Metaverse : les métadonnées au pouvoir ou quand Facebook veut savoir que Bruce Wayne est également Batman…

Camille Alloing signalait sur Twitter la volonté de Facebook d’inciter à se créer des profils alternatifs, ce qui va à rebours de la période où Google et Facebook voulait à l’inverse n’avoir que des profils dûment identifiés sous peine de suppression.


Ils avaient reculé sous la pression des usagers à l’époque. Désormais, ils vont dans le cheminement inverse, celui d’aller de plus en plus vers l’indexation de l’intime, du caché et de nos identités multiples.
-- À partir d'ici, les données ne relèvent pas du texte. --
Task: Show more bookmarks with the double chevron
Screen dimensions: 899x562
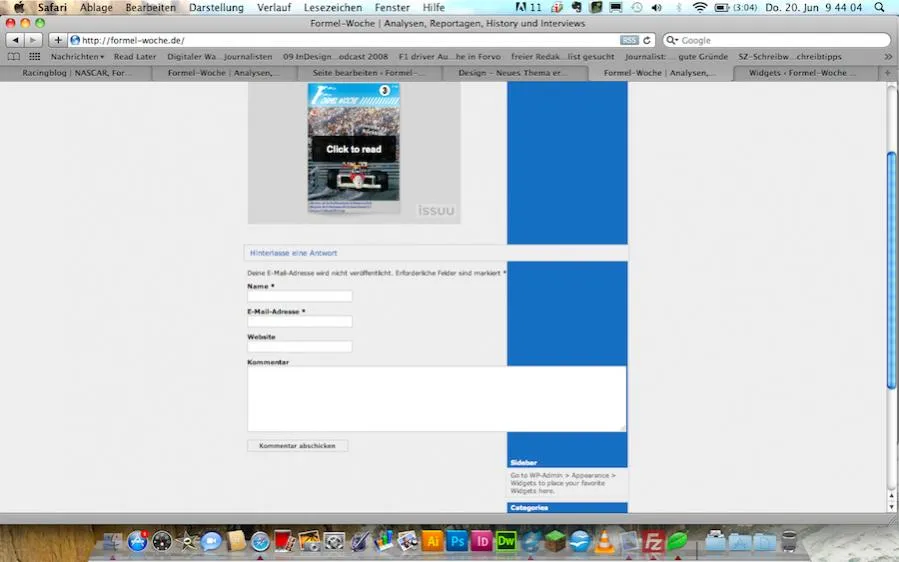Action: coord(888,57)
Facebook s’est construit notamment sur le principe que Bruce Wayne était dans leur social graph, c’est-à-dire que tous les membres de l’intelligentsia américaine y figuraient puisque le modèle premier était de faire de Facebook un réseau social interuniversitaire.
Le futur président des États-Unis et des plus grosses entreprises allait nécessairement y figurer, un argument séduisant pour les investisseurs.
Mais désormais, il s’agit d’aller plus loin dans la bascule entre la réalité sociale et les alternatives identitaires.
Les limites algorithmiques et la faible volonté d’investir suffisamment pour éviter les problématiques de désinformation font qu’au final Facebook va renverser petit à petit le problème en solution.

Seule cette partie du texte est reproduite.